This grassroots movement had a broader impact than more traditional “environmental” movements. GBM focused on empowerment through the environment, which led Maathai to clash with Kenya’s ruling elites.

During Daniel arap Moi’s decades-long rule, the fight for environmental protection and democracy was not always easy. Maathai’s demonstrations to protect the forests often met violent resistance. Upon being jailed by a government intent on defending corruption and mismanagement, she proclaimed, “The government thinks that by threatening me and bashing me they can silence me. But I have an elephant’s skin and somebody must raise their voice.”

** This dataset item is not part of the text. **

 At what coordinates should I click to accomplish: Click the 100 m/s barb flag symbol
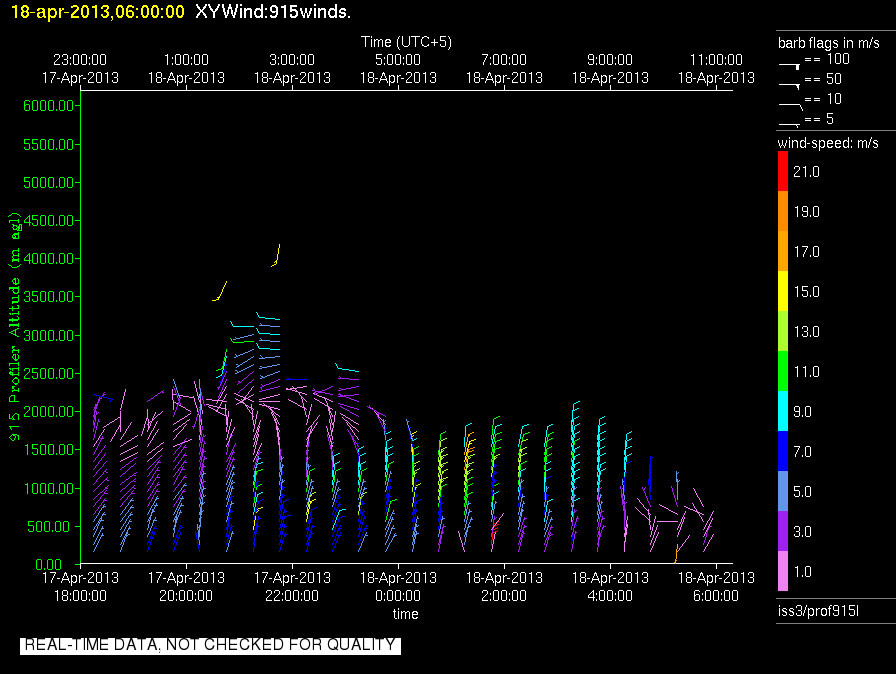790,63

Wangari raised her voice higher in 1997 by running for president on the Liberal Party of Kenya ticket. In 2002 — after Moi’s Kenya Africa National Union party lost the presidential race — she was elected to Parliament, and the next year was appointed deputy minister of environment for the new government.

Green Peace

Awarding the Nobel Peace Prize to an environmental activist may raise some eyebrows. But Maathai is on the front lines of the struggle over natural resources that fuels conflicts across the world. While there is no dramatic footage of tanks rumbling across borders or airplanes flying into buildings, the everyday fight for survival of those who depend directly on natural resources — forests, water, minerals — for their livelihoods is at the heart of the battle for peace and human security. Maathai told Norway’s TV2, “When natural resources get scarce, wars are started. If we improve the management of our natural resources, we help promote peace.”

Maathai receiving the Goldman
Environmental Prize in 1991.

Photo: Goldman Environmental Prize.

“Peace on earth depends on our ability to secure our living environment,” said the Norwegian Nobel Committee. “Maathai stands at the front of the fight to promote ecologically viable social, economic, and cultural development in Kenya and in Africa.” The committee chair said Maathai “represents an example and a source of inspiration for everyone in Africa fighting for sustainable development, democracy, and peace.”

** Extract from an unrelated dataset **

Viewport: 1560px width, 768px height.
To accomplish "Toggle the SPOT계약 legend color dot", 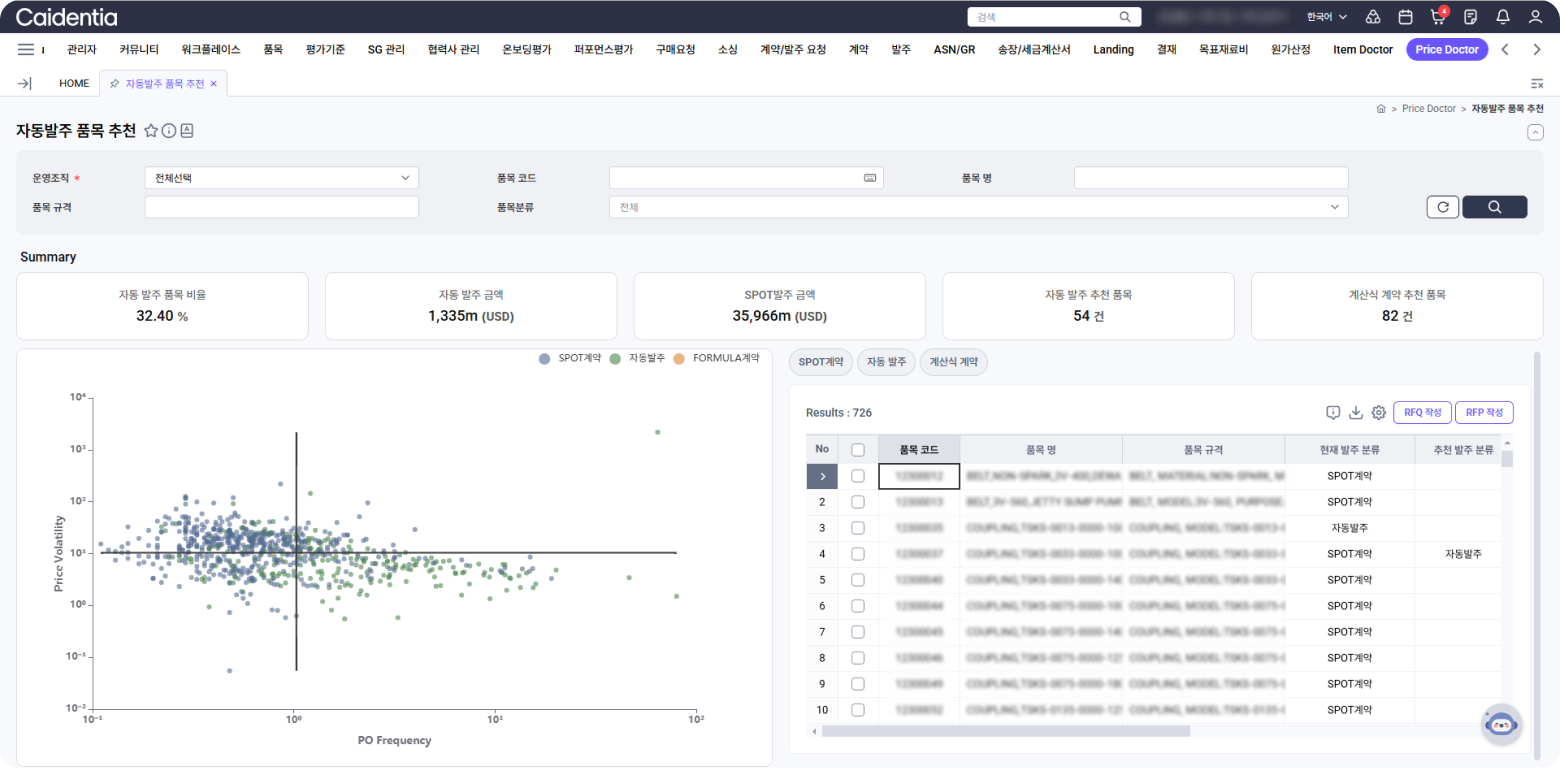I will click(544, 358).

Those focusing on today’s hard security agenda of war and terrorism praise the award, too. Former Rep. Lee Hamilton (D-Ind.), president of the Woodrow Wilson International Center for Scholars and vice chair of the 9/11 Commission, said, “Today we face a range of difficult security challenges across the globe. The Nobel Committee has done a great service in highlighting the struggles for sustainable development, democracy, and peace that affect the safety and quality of life of literally billions of people every day.”

The committee chose well to add another picture to its hallowed walls, one of a woman from the Global South fighting for peace in the trenches, from the small villages of Kenya’s heartland to the crowded streets of Nairobi. Much of the debate about the link between environment and security plays out in the rarified air of Northern universities and think tanks (including my own) — even as they issue reams of paper about a South they only visit for conferences. Elevating such a strong Southern voice — and one whose elephant’s skin bears the scars of the fight for peace — is a noble choice.